[[ Passage open ]]

Does Sleep Training Your Baby Cause Long Term Harm?
Here’s what you need to know about the latest research on sleep training.
Almost every exhausted new parent has wondered about the pros and cons of sleeping training their baby. Will it work? What method should I use? And the big question: Will it cause harm? While it’s still unclear which method will work best for each baby and family, mounting research suggests that the practice of letting a baby cry for short intervals while learning to put herself to sleep is not inherently harmful —and does not seem to cause long term emotional problems for the baby or disrupt the parent-child bond. However, there are some caveats, explains Kimberly Schneider, M.D. pediatrician at Indiana University Health. Here’s what you need to know about the latest research on sleep training.
In a recent study published in the journal Pediatrics, researchers evaluated 43 sets of parents and babies in Australia. In one group, the parents didn’t follow a particular sleep training method, and instead were given basic sleep information. In a second group, parents used a method called bedtime fading in which they delayed bedtime by prescribed increments each night to land on a time for sleep when their babies were tired enough to doze off easily. (Some proponents of the bedtime fading method also say it’s key to keep a consistent wake time.) A third group followed a method called graduated extinction, which involves letting the baby cry for a short interval, then coming back to check on the baby, and then increasing the intervals between check ins. This is done over several nights.

[[ Passage closed ]]

Your assignment » Reproduce the sleep training passage word for word from "In a recent" to "over several nights.".

[[ Supplied entries open ]]

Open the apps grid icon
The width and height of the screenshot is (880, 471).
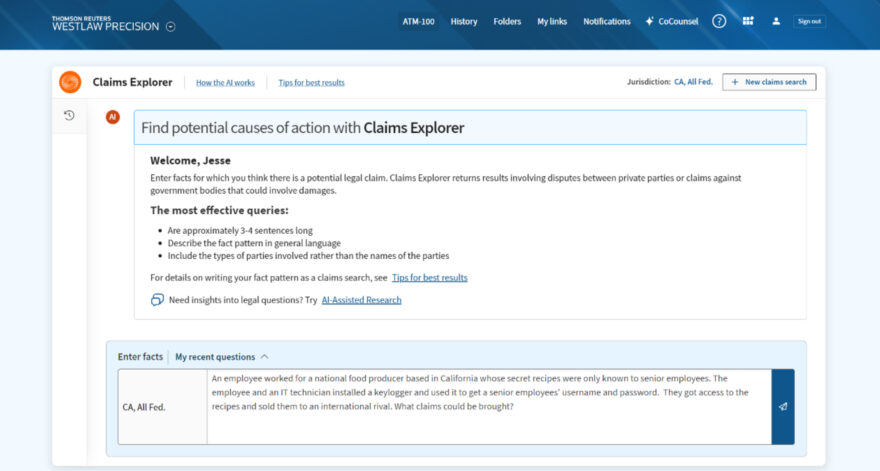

[[ Supplied entries closed ]]
[[ Supplied entries open ]]

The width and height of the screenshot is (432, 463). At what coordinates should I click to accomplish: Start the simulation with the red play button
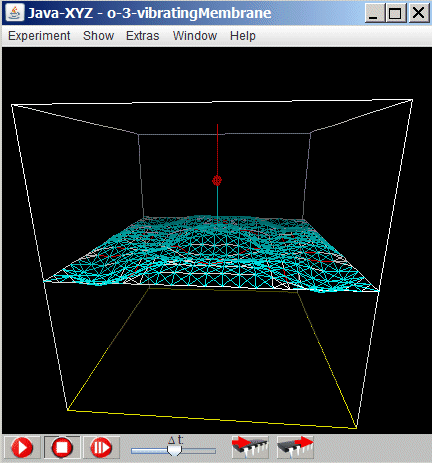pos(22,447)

[[ Supplied entries closed ]]

Exercise result »
In a recent study published in the journal Pediatrics, researchers evaluated 43 sets of parents and babies in Australia. In one group, the parents didn’t follow a particular sleep training method, and instead were given basic sleep information. In a second group, parents used a method called bedtime fading in which they delayed bedtime by prescribed increments each night to land on a time for sleep when their babies were tired enough to doze off easily. (Some proponents of the bedtime fading method also say it’s key to keep a consistent wake time.) A third group followed a method called graduated extinction, which involves letting the baby cry for a short interval, then coming back to check on the baby, and then increasing the intervals between check ins. This is done over several nights.